CHAMBER NEWS & VIEWS
The future of your business
The Covid-19 Pandemic of March 2020 led to a response that was unforeseen, and for businesses, unplanned. The closing of non-essential businesses, coupled with safer at home orders, has created a crisis environment for our economic well-being. We must decide now how our businesses will be able to survive this crisis and remain in business. This is different from a simple business continuity plan as the factors that have caused this crisis were out of our control. In this way, the effect that this has had on our business community is very similar to communities coping with large scale natural disasters. Many businesses in those communities were able to bounce back and recover as a result of good self-evaluation and planning. And thanks to several chambers around the country, here are some suggestions for planning our business recovery.
Don’t waste the downtime. If your shop or business is idle right now, use the time to organize. Is there a corner, shelf, delivery area or spare room that you’ve been meaning to get to for months to get straightened up? Do it now. Clean it up, straighten it around or throw it out. Maximize your ability to use your workspace to its best potential and productivity.

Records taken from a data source

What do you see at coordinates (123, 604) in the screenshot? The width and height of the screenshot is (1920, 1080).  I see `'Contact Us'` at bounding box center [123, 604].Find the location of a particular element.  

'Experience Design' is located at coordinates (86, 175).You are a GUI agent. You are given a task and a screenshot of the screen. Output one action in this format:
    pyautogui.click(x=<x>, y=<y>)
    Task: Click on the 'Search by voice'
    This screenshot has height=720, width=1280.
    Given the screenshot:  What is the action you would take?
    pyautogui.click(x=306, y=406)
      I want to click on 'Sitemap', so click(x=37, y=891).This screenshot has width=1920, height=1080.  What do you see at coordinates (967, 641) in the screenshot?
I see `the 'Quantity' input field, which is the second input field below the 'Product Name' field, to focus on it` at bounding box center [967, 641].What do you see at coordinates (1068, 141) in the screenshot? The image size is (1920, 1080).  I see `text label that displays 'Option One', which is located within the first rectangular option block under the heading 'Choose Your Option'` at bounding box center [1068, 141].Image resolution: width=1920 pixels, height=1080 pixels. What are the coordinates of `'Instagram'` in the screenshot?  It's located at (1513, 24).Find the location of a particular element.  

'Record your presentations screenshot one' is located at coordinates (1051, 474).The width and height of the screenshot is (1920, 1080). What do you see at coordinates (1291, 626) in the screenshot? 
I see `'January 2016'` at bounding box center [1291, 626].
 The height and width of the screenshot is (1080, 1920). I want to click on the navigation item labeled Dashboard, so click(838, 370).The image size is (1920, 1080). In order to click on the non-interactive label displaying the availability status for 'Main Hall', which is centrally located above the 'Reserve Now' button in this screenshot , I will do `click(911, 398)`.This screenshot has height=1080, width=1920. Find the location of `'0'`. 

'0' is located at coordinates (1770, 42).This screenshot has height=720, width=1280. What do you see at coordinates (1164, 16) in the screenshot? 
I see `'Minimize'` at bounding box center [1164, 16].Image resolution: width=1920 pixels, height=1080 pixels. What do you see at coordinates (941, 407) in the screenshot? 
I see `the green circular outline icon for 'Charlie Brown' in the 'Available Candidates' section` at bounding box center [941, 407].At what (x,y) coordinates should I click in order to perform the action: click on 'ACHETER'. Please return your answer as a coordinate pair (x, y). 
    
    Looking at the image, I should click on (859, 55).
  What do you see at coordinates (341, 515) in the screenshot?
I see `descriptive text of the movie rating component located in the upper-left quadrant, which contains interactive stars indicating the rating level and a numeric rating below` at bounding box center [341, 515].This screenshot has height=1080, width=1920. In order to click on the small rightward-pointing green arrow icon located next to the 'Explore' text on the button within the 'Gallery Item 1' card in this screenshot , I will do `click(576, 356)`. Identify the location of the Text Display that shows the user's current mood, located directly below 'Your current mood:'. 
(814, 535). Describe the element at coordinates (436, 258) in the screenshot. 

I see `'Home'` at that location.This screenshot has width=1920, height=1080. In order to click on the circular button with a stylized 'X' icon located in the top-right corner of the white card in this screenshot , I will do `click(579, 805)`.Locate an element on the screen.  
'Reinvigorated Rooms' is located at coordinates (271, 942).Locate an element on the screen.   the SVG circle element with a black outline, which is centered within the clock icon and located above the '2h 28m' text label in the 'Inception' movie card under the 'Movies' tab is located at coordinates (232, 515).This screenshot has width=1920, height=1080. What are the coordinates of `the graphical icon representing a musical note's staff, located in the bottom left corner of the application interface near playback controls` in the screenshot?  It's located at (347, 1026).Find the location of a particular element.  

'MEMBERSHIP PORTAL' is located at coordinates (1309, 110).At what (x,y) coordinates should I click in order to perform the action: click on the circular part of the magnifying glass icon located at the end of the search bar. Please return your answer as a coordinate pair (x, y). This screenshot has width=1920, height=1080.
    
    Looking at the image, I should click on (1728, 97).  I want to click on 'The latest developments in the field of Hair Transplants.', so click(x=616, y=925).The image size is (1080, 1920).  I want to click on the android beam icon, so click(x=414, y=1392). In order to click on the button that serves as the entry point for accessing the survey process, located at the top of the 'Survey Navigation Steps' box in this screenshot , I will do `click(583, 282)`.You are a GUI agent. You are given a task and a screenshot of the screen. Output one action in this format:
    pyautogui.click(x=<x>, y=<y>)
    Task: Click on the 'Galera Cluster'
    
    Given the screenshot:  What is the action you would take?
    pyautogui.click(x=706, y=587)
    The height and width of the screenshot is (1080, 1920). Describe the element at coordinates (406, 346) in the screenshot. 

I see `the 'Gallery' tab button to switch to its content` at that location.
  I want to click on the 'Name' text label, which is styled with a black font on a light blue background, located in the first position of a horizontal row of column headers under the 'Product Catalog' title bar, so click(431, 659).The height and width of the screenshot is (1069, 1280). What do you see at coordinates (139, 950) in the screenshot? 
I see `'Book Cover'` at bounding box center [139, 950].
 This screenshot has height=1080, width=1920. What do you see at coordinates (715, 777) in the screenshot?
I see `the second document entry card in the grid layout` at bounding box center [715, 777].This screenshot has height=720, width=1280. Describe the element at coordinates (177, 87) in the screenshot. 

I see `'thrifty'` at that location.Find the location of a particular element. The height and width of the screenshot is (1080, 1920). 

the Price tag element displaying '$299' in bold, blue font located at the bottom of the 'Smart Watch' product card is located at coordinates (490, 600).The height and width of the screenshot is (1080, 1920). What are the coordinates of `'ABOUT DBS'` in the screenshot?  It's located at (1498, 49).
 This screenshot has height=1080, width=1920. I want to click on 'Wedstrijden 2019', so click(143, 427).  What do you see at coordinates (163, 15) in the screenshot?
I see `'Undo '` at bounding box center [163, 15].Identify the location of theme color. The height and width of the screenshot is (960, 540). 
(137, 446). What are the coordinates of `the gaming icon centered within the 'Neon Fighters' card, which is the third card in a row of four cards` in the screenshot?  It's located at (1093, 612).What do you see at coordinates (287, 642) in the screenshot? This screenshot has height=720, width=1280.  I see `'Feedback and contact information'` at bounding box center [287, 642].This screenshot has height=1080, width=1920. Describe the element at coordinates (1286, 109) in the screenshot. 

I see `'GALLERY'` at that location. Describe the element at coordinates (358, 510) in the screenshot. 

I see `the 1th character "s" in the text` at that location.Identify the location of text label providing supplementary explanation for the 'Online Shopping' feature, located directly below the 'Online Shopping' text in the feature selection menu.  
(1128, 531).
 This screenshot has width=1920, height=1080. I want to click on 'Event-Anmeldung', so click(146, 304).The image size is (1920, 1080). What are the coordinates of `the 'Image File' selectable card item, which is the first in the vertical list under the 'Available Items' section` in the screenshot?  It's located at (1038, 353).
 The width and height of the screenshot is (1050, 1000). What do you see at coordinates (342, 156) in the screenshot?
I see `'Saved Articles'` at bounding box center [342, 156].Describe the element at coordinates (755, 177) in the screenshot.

◆ **ASSIGNED TASK A**
Repeat the passage of the business recovery article starting with "Don’t waste the" and going on through "potential and productivity.".
◆ **ASSIGNED TASK B**
Carry on the business recovery article from the point where it stops.
None of the data is needed here.

◆ **FINAL ANSWER A**
Don’t waste the downtime. If your shop or business is idle right now, use the time to organize. Is there a corner, shelf, delivery area or spare room that you’ve been meaning to get to for months to get straightened up? Do it now. Clean it up, straighten it around or throw it out. Maximize your ability to use your workspace to its best potential and productivity.

◆ **FINAL ANSWER B**
Take the time to make a full listing and accounting of your inventory — equipment, machinery, appliances and material on hand. Is it perishable? Is it preservable? How long can you fill orders with the material you have on hand when you re-open? What would you need to get back to full operations? What do you need first? Then plan an initial order.
You need to begin analyzing your business processes. The priorities of your recovery plan should directly connect to your business priorities. So, what are your priorities? At a basic level, this business impact analysis assesses which systems and applications are most critical to your organization’s functioning. There are two sides to this coin: the pieces that enable the crucial operations that run your business, and which of those pieces are most vulnerable to threat, loss or shortage? Your business impact analysis and risk assessment should include both.
Then plan your strategy. Your strategy is the high-level evaluation that looks at how the shut-down recovery fits into your business objectives, and what it will take to implement it. It should consider things like results from your self-evaluation, business impact analysis and risk assessment. You need to look at what you have and what you need. There’s also resource availability. What people, technology and other physical assets can or should be included in the recovery plan, and how can you ensure their availability when necessary.
These are some of the exercises we’re following at the chamber since the chamber is also a small business looking at our future as well. But I have not gotten to the cleaning part yet. My office is what it is. Let us know if there is anything we can do for you. We are better together.